Unsere Reisepläne in diesem Jahr sind mehrfach Pläne geblieben…
Moksha war im Mai/Juni in Hannover. Da wir in diesem Jahr für den Sommer in den USA „große Reisepläne“ hatten, haben wir in Deutschland kleine Touren gemacht. Auch um Geld zu sparen.
So sollte es im August zuerst zu den „Transplant Games of America“ in Salt Lake City gehen. Das ist sowas wie eine Olympia für Organtransplantierte bzw. -spender. (Moksha und Peter sind hier schon vor 2 Jahren beim Ballroom dancing angetreten und habe eine Silber-und eine Bronze Medaille gewonnen!) Dann sollte es nach Kalifornien gehen, einen Freund besuchen. Und weiter zurück nach New York/Connecticut, Peter beim Arbeiten begleiten/Mokshas Mutter besuchen.
Plötzlich war alles anders – Moksha ist sehr spontan bei WildQuest – den „Delfinschwimmern“ auf den Bahamas, als Köchin eingesprungen. Für 7 Wochen. Ok, ok, ich bin ja auch spontan, die Idee 2 Wochen auf den Bahamas zu sein, ein paar Stunden am Tag mit Moksha zu verbringen, hörte sich auch gut an. Danach hätten wir dann Zeit zum Reisen gehabt. Nicht so weit, aber gemeinsame Zeit. So war das Bett bei einer Feundin auf der kleinen Bimini Insel organisiert, ein Fahrrad und ich hatte Ideen, wie ich 2 Wochen ohne Delfinschwimmen auf diesen Miniinseln verbringen würde.
Dann wurde meine Mama sehr krank, kam von jetzt auf gleich ins Krankenhaus. In den 5 Wochen die sie dort war, habe ich vor allem die Wochenenden mit ihr verbracht. Meine Abreise kam immer näher, eine Woche vorher habe sie abgesagt, die Flüge storniert. Das war auch gut so, kurz darauf ist Mama gestorben und ich konnte bei ihr sein…
Nun war Moksha ganz spontan und wollte zu mir kommen. Ein paar Wochen später, gerade aus Bimini zurück, in Florida von ihren sehr anstrengenden Arbeitswochen erholt, Koffer gepackt, zu ihrer Mutter nach Connecticut gefahren um dann von New York City zu mir zu fliegen… Kaum 24 Stunden vor Abflug hat sie ihren Flug abgesagt – etwas stimmte mit ihren Lungen nicht. Das musste untersucht und behandelt werden. An Reisen in diesem Zustand nicht zu denken.
• • • •
*Aufgabe:* Schreiben Sie den Textauszug über die geplatzten Reisepläne im Anschluss an seinen letzten Satz weiter.
• • • •
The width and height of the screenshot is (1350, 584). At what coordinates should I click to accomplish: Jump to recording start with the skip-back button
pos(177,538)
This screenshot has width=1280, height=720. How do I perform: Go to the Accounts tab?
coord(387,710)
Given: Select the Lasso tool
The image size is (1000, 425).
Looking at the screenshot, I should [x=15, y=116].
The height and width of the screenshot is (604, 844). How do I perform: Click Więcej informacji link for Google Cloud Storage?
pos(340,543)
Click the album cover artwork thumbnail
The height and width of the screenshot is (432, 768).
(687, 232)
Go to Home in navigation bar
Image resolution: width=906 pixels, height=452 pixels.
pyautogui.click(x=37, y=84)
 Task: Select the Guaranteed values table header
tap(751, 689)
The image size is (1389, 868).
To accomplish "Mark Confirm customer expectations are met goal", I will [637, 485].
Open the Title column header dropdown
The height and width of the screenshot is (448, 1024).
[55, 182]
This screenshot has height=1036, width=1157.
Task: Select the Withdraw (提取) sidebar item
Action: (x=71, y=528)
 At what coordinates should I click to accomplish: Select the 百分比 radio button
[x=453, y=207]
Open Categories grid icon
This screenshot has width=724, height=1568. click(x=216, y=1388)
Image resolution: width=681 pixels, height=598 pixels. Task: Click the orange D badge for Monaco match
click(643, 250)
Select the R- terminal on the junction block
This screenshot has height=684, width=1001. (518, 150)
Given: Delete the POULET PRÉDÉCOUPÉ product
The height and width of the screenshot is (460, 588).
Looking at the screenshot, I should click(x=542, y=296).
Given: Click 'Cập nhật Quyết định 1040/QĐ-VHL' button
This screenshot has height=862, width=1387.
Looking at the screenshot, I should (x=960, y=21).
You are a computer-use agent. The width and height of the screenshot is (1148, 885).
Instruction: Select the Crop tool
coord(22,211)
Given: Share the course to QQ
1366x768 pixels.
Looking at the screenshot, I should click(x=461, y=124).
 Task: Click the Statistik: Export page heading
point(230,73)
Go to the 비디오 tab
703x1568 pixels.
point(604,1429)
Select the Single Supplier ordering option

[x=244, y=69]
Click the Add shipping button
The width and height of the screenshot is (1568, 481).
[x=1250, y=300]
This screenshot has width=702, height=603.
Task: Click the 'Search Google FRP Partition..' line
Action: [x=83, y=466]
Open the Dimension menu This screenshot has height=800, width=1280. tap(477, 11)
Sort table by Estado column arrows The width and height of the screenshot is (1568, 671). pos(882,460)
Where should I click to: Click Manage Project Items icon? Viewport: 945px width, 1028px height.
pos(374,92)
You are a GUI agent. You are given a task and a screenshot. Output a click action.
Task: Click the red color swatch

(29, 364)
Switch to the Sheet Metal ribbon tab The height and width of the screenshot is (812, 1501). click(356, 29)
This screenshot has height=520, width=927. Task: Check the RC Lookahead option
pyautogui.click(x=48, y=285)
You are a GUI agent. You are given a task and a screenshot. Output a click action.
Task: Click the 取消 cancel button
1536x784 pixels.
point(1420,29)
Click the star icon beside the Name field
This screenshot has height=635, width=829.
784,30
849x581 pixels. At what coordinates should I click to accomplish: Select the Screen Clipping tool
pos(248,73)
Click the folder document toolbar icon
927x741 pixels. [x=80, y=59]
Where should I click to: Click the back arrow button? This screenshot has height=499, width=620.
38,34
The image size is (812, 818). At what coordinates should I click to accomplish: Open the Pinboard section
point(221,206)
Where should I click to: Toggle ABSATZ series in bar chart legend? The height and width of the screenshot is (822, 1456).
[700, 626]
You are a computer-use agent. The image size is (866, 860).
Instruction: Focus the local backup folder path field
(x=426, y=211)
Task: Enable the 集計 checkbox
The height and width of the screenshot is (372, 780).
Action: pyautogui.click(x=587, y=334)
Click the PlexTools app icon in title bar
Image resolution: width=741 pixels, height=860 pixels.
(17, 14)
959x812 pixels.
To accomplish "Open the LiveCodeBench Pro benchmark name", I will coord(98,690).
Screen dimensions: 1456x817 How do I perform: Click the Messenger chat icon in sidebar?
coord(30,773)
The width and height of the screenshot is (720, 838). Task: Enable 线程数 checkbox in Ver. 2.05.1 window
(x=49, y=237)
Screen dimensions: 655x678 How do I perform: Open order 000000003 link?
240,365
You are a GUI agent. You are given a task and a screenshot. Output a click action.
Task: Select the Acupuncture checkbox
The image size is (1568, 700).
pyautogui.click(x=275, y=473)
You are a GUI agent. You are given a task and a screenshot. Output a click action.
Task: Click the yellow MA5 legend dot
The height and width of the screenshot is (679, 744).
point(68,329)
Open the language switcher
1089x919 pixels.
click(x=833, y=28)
• • • •
*Lösung:*
MANNO! Ein „Special Needs Moment“ der heftigen Art. Von einem zum anderen Moment ist alles anders. Alle Gefühle von Enttäuschung, Wut, Machtlosigkeit, Angst werden für einen Moment ganz stark, um dann in ein „What to do – so ist es – we take it as it is“ verwandelt zu werden. Moksha kennt das schon ihr ganzes Leben, ich werde immer „besser“ darin. Und wir wissen, wir werden uns sehen, wenn nicht jetzt dann bald.
Erst dachten wir noch, Moksha kommt dann bald. Aber ihre Lungenbehandlung brauchte Zeit. Dann war klar: ich würde zu ihr reisen. Ich entschied mich meinen Geburtstag, Weihnachten und Silvester „drüben“ zu verbringen.
Es gab tolle neue Pläne – Yuhuu, von Reisen dahin wo es Verwandte gibt und günstige Flüge, Besuch der Art Basel in Miami (eine große Kunstausstellung), Tagesreisen innerhalb von Florida, meinem Geburtstag am Strand undundund – ein paar Tage bevor ich losflog bekam Moksha die Info, dass ihre Lungen noch immer ein Problem haben. Dieses muss nun in „ihrem“ Krankenhaus in Durham/North Carolina behandelt werden.
Dieser Plan scheint es nun zu sein. Peter fliegt arbeiten, wir fahren mit dem Auto 12 Stunden weiter nördlich in die Klinik.